---------- TRECHO SELECIONADO

BRUNO
FONSECA / CAROLINE FERRARI
Parte dos
mais de 10 mil imóveis vazios em todo o país poderia ser destinada à habitação
popular
No centro do Rio de Janeiro, a dois
quarteirões da Igreja da Candelária, um edifício de 11 andares permanece vazio
há cerca de oito anos. Conhecido como Palácio dos Esportes, o prédio serviu de
sede para a Fundação Centro Brasileiro para a Infância e Adolescência (FCBIA),
extinta em 1998, e, depois, para diversas associações esportivas que o ocuparam
esporadicamente. O edifício chegou a ser cotado para servir de sede do Porto
Maravilha. A reforma do Palácio dos Esportes, contudo, foi descartada, pois
considerou-se inviável a obra: somente o custo inicial do projeto de
readequação das instalações era de R$ 4,2 milhões.
Abandonado, o prédio, propriedade da União, foi
ocupado por um grupo não identificado em agosto de 2015 e esvaziado,
no dia seguinte, pela Polícia Militar. Hoje,
segue com as portas fechadas e deve ser destinado à Marinha, que assumirá o
ônus da recuperação e manutenção das instalações.
O Palácio dos Esportes é apenas um entre os mais de 10 mil imóveis do
governo federal que estão vagos, segundo a Secretaria de Patrimônio (SPU),
ligada aoMinistério
do Planejamento. A partir de dados abertos da SPU, a Pública apurou
que, dos 10.304 imóveis que a secretaria afirma estarem desocupados, apenas
2.647 estão indicados nos dados disponíveis ao público.
Essa diferença de 7.657 imóveis desocupados que não constam na lista
não foi explicada pela SPU até o fechamento da matéria – a secretaria se
limitou a informar que o levantamento dos 10 mil imóveis vagos foi realizado em
dezembro de 2017.
Além disso, na mesma base, outras 16 mil propriedades não possuem
informação se estão ou não ocupadas. Procurada, a assessoria da SPU respondeu
que pode haver mais imóveis vagos entre esses 16 mil e que essas propriedades
“estão passando por um processo de recadastramento que teve início este mês
[junho] e deverá estar concluído no final do ano”.
Além dos comprovadamente vagos, podem existir muitos outros, já que
propriedades cedidas a outros órgãos, como governos e prefeituras, podem estar
sob a descrição de “em guarda provisória”, caso do edifício
Wilton Paes de Almeida, que desabou após um incêndio no centro de São Paulo no
início de maio.
O Wilton Paes de Almeida, por exemplo, não
era utilizado pelo governo havia mais de dez anos. Em outubro de 2017, a
União passou o imóvel para a prefeitura de São Paulo. A justificativa era que a
prefeitura deveria prevenir “invasões e depredações” e fazer limpeza periódica.
O cadastro atual da SPU lista 433 imóveis em guarda provisória em todo
o país. Segundo a secretaria, a responsabilidade pela gestão do imóvel passa
para quem o recebe.

--------------------
---------- CONTEÚDO DOS DADOS

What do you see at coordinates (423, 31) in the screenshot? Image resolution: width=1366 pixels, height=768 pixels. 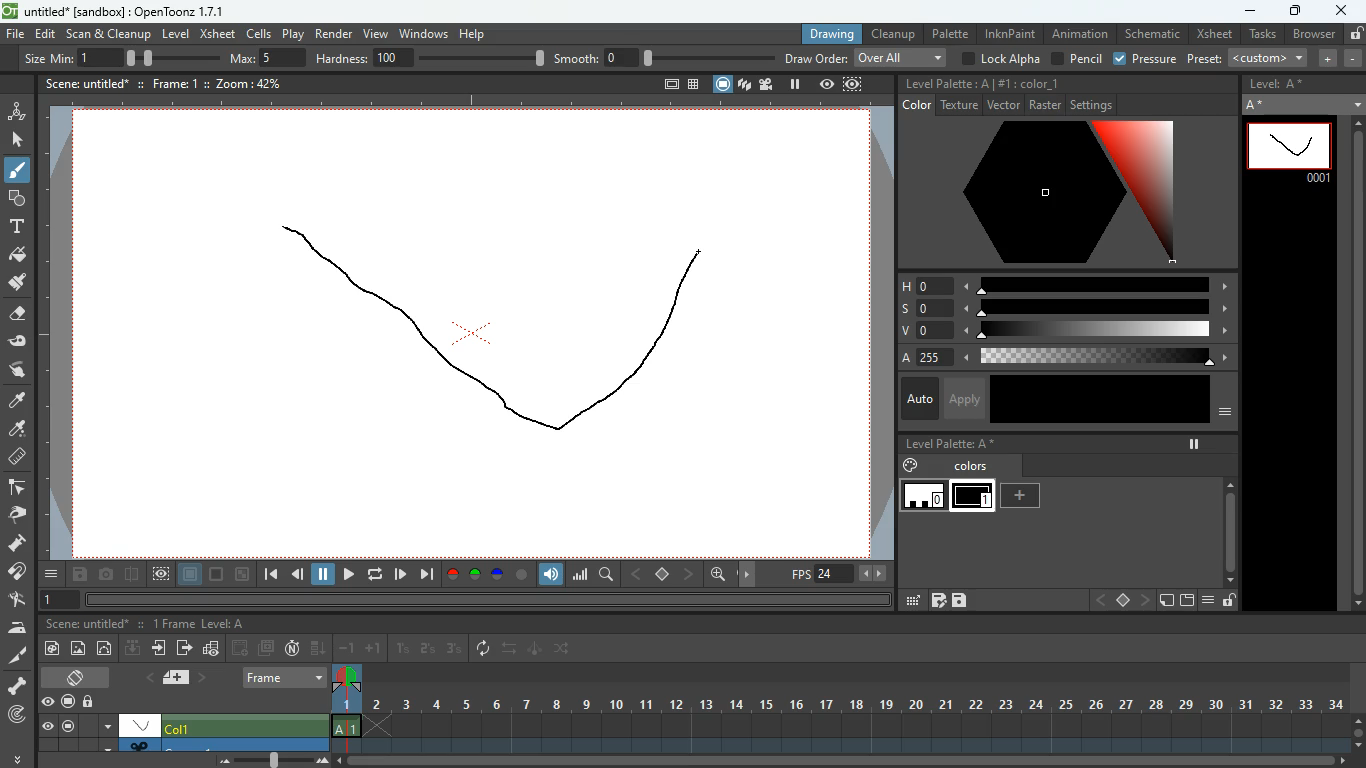 I see `windows` at bounding box center [423, 31].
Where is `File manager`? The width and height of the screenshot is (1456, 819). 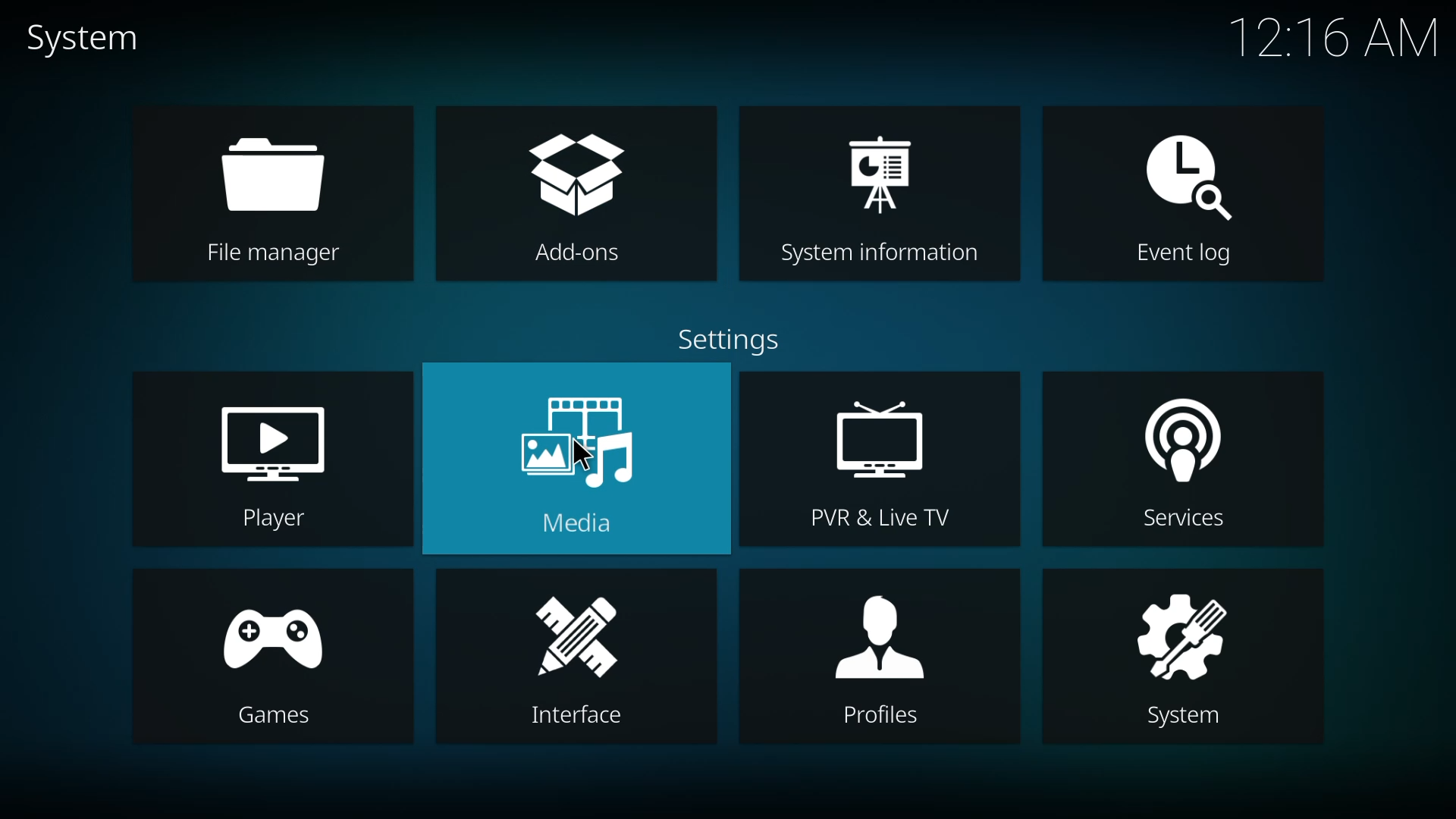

--------------------

** TAREFA PROPOSTA **
Você pode repetir, da reportagem sobre os imóveis vagos da União, o trecho que começa em "Além disso, na" e termina em "início de maio."?

** RESULTADO DO EXERCÍCIO **
Além disso, na mesma base, outras 16 mil propriedades não possuem
informação se estão ou não ocupadas. Procurada, a assessoria da SPU respondeu
que pode haver mais imóveis vagos entre esses 16 mil e que essas propriedades
“estão passando por um processo de recadastramento que teve início este mês
[junho] e deverá estar concluído no final do ano”.
Além dos comprovadamente vagos, podem existir muitos outros, já que
propriedades cedidas a outros órgãos, como governos e prefeituras, podem estar
sob a descrição de “em guarda provisória”, caso do edifício
Wilton Paes de Almeida, que desabou após um incêndio no centro de São Paulo no
início de maio.